-- Supplied records --
*** Begin section ***

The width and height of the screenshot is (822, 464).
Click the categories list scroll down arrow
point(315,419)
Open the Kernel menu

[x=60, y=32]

*** End section ***
*** Begin section ***

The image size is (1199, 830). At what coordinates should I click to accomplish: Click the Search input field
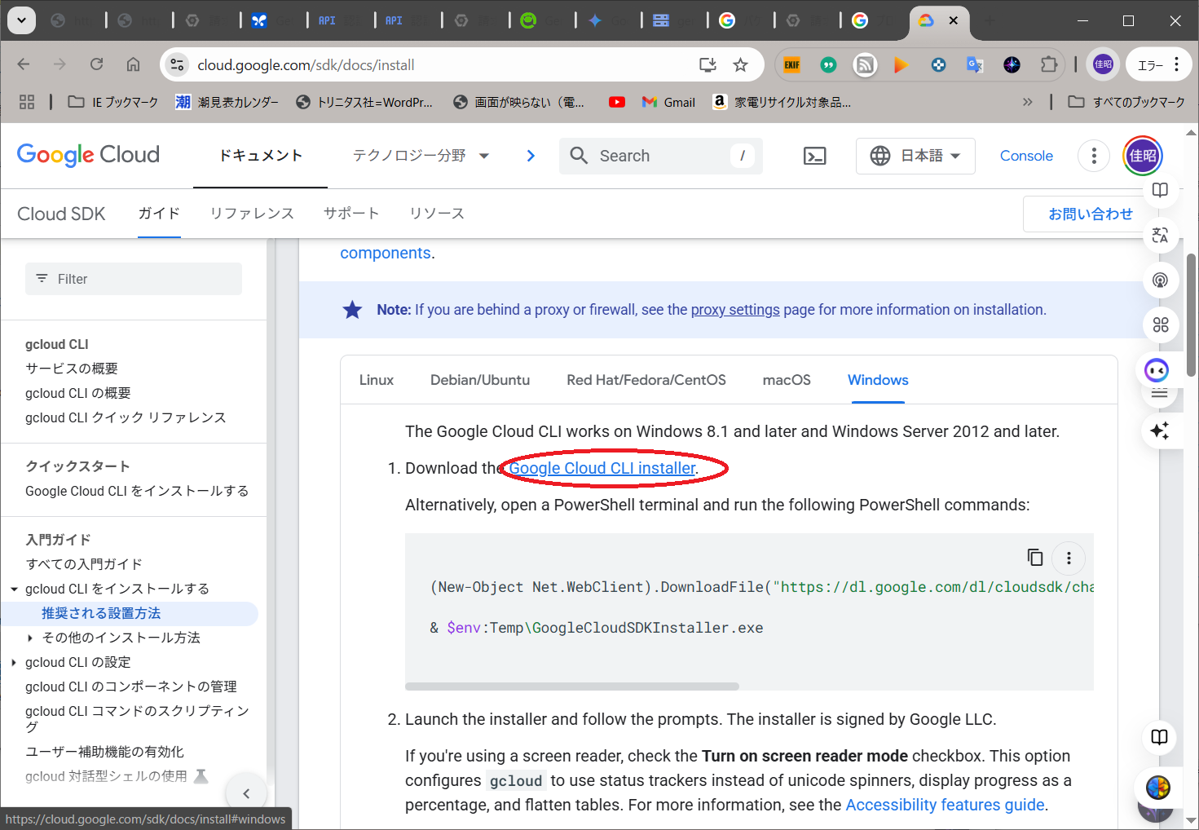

*** End section ***
*** Begin section ***

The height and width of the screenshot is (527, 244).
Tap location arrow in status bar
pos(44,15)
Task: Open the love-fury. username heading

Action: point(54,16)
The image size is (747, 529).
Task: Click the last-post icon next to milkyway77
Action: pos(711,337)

*** End section ***

-- Goal of the exercise --
Whenever a line above includes the string "width", copy it.

-- Task solution --
The width and height of the screenshot is (822, 464).
The height and width of the screenshot is (527, 244).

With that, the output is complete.